According to aspects of the present disclosure, the light control film and the display device may have improved outdoor visibility and contrast ratio by reducing the reflectance of external light.

According to aspects of the present disclosure, the light control film and the display device capable of low power consumption may be provided.

It will be apparent to those skilled in the art that various modifications and variations can be made in the light control film and the display device including the same of the present disclosure without departing from the spirit or scope of the aspects. Thus, it is intended that the present disclosure covers the modifications and variations of the aspects provided they come within the scope of the appended claims and their equivalents.

Claims

1. A light control film comprising:

an obliquely-stretched base;

a horizontally-oriented dye layer disposed on the obliquely-stretched base and comprising dyes and a horizontal alignment film integrated with the dyes; and

an anti-reflection layer disposed on the horizontally-oriented dye layer.

2. The light control film according to claim 1, wherein the obliquely-stretched base has a plane-direction phase retardation value (Rin) of in a range of 137 nm and 147 nm.

3. The light control film according to claim 1, wherein the obliquely-stretched base has the plane-direction phase retardation value (Rin) of in a range of 140 nm and 144 nm.

4. The light control film according to claim 1, wherein an optical axis of the obliquely-stretched base is range from 30° to 60°.

5. The light control film according to claim 4, wherein the optical axis of the obliquely-stretched base is 45°.

6. The light control film according to claim 1, wherein the obliquely-stretched base comprises cyclo-olefin polymer (COP), tri-acetyl cellulose (TAC), or an acrylic.

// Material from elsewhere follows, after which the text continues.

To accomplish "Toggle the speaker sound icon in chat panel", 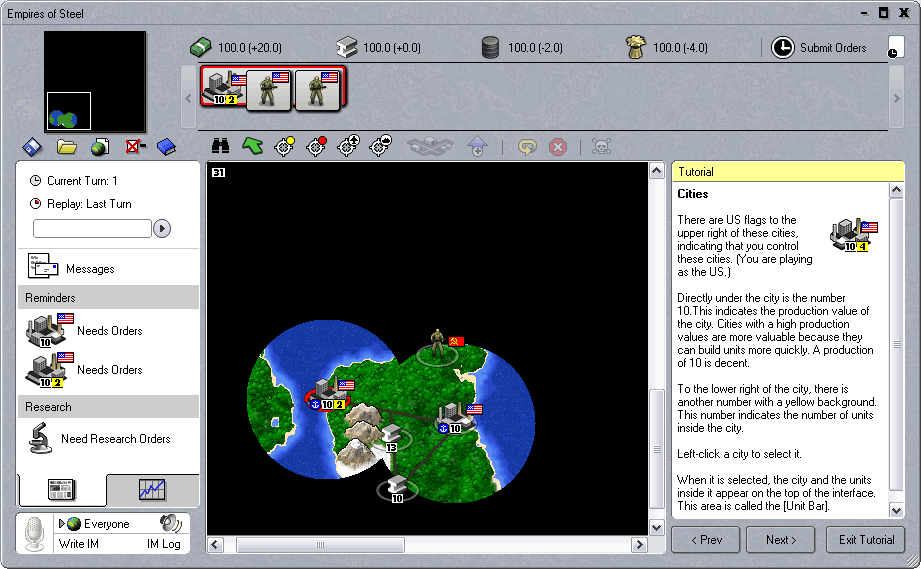I will pyautogui.click(x=170, y=523).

7. The light control film according to claim 1, wherein the dyes comprise three different types of dyes selected from among dye red, dye green, dye blue, dye cyan, dye magenta, or dye yellow.

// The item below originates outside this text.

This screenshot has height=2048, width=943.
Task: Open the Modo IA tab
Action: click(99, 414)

8. The light control film according to claim 1, wherein the horizontally-oriented dye layer comprises an acrylate-based resin.

9. The light control film according to claim 1, wherein the horizontally-oriented dye layer further comprises a photoinitiator.

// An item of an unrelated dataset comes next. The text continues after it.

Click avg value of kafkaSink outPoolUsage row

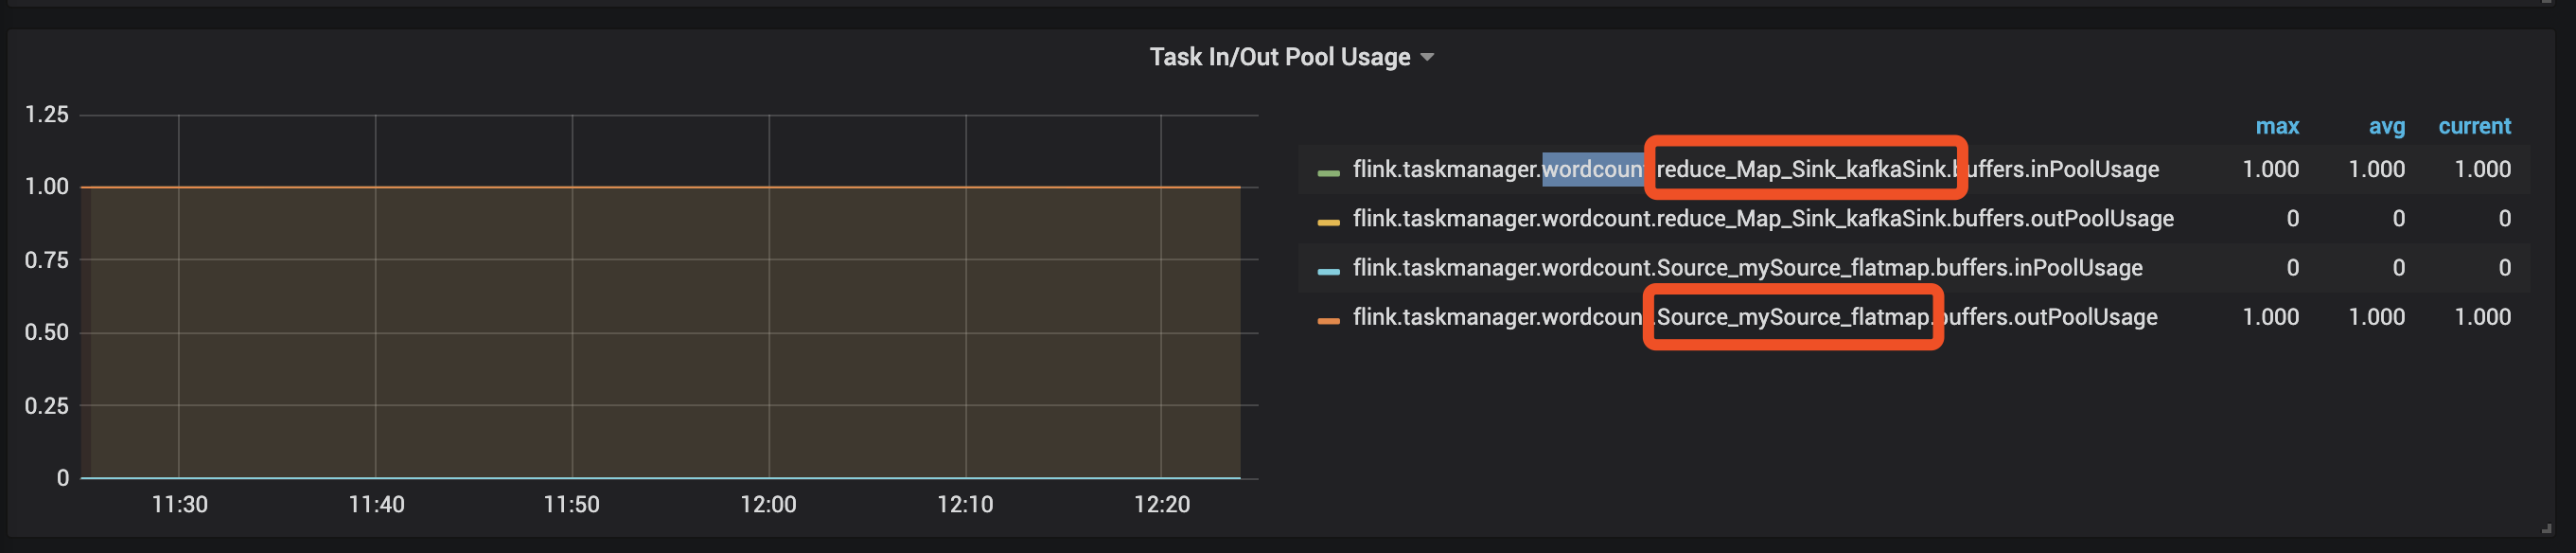[x=2398, y=218]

10. The light control film according to claim 1, wherein the single transmittance (Ts) of the horizontally-oriented dye layer ranges from 60% to 80%.

11. A display device comprising:

a display panel;

an obliquely-stretched base disposed on the display panel;

a horizontally-oriented dye layer disposed on the obliquely-stretched base, and comprising dyes and a horizontal alignment film integrated with the dyes; and

an anti-reflection layer disposed on the horizontally-oriented dye layer,

wherein the display panel comprises a black bank defining an emission area.

12. The display device according to claim 11, wherein the black bank comprises at least one selected from among black resin, graphite powder, gravure ink, black spray, or black enamel.

13. The display device according to claim 11, wherein the obliquely-stretched base has a plane-direction phase retardation value (Rin) in a range of 137 nm and 147 nm.

14. The display device according to claim 11, wherein the obliquely-stretched base has the plane-direction phase retardation value (Rin) a range of 140 nm and 144 nm.

15. The display device according to claim 11, wherein an optical axis of the obliquely-stretched base is range from 30° to 60°.

16. The display device according to claim 15, wherein the optical axis of the obliquely-stretched base is 45°.

17. The display device according to claim 11, wherein the obliquely-stretched base comprises cyclo-olefin polymer (COP), tri-acetyl cellulose (TAC), or an acrylic.

18. The display device according to claim 11, wherein the dyes comprise three different types of dyes including dye red, dye green, dye blue, dye cyan, dye magenta, or dye yellow.

19. The display device according to claim 11, wherein the horizontally-oriented dye layer comprises an acrylate-based resin.

20. The display device according to claim 11, wherein the horizontally-oriented dye layer further comprises a photoinitiator.

21. The display device according to claim 11, the single transmittance (Ts) of the horizontally-oriented dye layer ranges from 60% to 80%.